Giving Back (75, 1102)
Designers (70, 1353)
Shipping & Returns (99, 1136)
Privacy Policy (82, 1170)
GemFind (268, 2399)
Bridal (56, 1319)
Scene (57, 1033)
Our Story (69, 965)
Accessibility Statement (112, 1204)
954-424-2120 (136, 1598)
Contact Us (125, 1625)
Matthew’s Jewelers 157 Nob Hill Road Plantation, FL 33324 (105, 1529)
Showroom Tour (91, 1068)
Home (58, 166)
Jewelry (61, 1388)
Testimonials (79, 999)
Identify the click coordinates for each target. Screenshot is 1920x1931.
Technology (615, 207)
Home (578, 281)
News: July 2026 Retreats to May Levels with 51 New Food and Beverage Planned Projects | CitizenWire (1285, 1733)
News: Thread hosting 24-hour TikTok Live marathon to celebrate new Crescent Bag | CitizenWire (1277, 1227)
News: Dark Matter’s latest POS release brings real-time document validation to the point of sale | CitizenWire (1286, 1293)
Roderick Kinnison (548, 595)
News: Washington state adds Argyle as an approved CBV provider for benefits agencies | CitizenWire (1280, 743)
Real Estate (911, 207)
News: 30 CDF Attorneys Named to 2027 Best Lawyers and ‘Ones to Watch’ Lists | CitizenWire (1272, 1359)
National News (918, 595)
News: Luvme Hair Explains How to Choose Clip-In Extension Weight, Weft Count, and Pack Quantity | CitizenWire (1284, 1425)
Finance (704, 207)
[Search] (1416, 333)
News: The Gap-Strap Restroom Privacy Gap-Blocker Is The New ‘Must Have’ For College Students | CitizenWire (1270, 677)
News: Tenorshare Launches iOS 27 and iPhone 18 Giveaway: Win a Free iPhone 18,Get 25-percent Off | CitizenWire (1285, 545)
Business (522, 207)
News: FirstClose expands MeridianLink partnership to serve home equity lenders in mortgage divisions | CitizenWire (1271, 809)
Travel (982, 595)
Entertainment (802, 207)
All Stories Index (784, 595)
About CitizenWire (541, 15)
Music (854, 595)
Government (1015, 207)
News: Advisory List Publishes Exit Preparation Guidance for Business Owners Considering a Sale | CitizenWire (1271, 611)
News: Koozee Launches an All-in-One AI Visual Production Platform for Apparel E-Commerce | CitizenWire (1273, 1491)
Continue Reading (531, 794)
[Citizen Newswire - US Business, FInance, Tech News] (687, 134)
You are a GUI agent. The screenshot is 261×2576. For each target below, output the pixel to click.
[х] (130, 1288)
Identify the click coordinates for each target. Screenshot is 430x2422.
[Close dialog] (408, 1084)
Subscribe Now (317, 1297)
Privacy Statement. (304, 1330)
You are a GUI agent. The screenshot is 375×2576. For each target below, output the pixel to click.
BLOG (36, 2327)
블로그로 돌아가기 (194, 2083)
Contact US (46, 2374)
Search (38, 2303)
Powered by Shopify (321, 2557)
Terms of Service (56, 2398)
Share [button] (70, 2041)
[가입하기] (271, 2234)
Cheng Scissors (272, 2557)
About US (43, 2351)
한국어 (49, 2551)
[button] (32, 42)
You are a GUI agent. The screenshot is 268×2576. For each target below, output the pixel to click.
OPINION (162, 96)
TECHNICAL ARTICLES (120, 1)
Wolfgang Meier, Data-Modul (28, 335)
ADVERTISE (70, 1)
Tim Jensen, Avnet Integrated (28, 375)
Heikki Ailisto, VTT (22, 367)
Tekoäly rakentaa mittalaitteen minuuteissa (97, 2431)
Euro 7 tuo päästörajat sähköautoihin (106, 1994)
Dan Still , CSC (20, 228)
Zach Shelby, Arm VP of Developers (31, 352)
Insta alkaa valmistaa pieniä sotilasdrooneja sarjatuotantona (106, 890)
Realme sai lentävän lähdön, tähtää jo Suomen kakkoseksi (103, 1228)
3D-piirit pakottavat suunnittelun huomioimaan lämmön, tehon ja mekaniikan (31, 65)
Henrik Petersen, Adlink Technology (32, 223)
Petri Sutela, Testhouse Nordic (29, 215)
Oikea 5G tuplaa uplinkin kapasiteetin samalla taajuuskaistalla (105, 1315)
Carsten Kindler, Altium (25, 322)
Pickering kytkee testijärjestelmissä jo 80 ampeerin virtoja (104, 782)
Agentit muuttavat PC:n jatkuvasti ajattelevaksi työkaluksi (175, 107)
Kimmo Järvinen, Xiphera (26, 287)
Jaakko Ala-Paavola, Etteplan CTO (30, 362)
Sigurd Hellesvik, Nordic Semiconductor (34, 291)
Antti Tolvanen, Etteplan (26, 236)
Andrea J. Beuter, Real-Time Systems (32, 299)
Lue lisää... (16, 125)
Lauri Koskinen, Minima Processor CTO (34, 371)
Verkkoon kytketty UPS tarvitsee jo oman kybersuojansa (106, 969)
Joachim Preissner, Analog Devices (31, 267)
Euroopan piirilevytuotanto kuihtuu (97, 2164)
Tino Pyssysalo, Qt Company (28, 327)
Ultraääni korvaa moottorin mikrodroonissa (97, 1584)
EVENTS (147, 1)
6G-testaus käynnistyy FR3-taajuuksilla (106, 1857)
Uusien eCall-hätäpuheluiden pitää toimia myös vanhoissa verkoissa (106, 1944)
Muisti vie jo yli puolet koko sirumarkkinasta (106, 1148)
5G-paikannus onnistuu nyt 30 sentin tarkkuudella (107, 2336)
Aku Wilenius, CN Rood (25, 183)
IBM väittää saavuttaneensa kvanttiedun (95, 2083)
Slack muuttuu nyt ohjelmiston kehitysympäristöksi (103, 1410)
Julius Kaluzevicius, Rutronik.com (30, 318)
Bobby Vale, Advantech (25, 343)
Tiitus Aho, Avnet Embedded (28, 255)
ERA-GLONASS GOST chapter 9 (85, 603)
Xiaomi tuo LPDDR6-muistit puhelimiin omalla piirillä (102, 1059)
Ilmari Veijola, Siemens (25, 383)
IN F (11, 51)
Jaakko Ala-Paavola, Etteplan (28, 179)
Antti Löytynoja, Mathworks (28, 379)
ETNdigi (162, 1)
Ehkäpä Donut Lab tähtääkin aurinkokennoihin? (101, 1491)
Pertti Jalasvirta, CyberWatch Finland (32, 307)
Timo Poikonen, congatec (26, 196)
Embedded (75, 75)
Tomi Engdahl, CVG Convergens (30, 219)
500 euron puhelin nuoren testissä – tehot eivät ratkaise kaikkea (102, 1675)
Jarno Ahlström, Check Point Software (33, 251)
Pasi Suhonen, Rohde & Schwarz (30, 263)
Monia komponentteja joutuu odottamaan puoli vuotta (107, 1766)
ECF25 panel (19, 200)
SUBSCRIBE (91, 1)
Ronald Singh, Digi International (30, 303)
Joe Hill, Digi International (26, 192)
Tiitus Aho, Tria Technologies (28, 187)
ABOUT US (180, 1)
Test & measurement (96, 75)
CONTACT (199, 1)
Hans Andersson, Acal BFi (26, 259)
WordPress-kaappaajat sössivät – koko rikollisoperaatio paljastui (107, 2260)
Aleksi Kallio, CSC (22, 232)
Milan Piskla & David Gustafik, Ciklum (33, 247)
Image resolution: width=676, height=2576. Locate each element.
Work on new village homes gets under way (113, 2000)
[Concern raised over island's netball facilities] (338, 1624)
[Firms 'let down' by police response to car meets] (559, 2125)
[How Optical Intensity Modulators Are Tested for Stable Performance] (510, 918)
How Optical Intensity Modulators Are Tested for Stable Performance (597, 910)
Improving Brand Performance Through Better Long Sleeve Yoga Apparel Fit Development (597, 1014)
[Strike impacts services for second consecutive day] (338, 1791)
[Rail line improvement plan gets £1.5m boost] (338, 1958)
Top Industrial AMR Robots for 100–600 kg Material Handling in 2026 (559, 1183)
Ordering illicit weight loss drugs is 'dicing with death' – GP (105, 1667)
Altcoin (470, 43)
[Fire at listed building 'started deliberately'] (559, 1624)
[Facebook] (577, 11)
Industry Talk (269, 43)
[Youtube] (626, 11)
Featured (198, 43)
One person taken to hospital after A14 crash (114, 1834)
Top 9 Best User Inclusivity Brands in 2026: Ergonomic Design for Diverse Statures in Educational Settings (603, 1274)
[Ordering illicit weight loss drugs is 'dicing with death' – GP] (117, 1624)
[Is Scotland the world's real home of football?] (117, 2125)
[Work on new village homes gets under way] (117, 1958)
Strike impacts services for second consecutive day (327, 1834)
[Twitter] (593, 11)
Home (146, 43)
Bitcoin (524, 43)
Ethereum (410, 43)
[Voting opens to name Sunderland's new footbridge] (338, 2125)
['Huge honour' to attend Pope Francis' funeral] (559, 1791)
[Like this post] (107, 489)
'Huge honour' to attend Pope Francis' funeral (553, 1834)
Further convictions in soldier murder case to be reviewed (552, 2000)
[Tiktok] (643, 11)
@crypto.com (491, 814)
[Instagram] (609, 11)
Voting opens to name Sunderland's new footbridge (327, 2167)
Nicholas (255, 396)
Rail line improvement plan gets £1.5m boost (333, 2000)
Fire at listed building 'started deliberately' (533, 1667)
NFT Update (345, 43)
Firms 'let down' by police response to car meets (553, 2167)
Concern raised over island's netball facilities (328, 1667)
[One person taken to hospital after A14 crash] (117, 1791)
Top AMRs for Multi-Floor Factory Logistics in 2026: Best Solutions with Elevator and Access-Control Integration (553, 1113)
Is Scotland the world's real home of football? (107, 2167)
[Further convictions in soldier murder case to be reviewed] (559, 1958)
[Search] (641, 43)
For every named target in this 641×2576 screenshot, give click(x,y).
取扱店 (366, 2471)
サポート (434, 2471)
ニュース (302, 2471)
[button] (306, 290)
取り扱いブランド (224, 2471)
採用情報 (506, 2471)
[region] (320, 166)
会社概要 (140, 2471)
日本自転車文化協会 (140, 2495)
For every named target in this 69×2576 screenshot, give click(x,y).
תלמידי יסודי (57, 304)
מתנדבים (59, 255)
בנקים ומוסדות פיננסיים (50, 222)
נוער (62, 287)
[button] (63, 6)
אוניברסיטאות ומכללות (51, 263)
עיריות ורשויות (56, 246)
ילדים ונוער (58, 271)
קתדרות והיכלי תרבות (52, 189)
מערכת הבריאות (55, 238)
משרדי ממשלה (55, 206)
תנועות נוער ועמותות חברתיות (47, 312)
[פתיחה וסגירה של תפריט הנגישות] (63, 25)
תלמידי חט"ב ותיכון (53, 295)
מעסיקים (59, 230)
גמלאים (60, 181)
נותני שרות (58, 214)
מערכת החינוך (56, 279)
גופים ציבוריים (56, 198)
• • •
_What this task involves_
Your answer should be the lines above from the one containing "Tino Pyssysalo, Qt Company (28, 327)" through the one containing "Muisti vie jo", copied exactly and with both ends kept.

_Task response_
Tino Pyssysalo, Qt Company (28, 327)
Ultraääni korvaa moottorin mikrodroonissa (97, 1584)
EVENTS (147, 1)
6G-testaus käynnistyy FR3-taajuuksilla (106, 1857)
Uusien eCall-hätäpuheluiden pitää toimia myös vanhoissa verkoissa (106, 1944)
Muisti vie jo yli puolet koko sirumarkkinasta (106, 1148)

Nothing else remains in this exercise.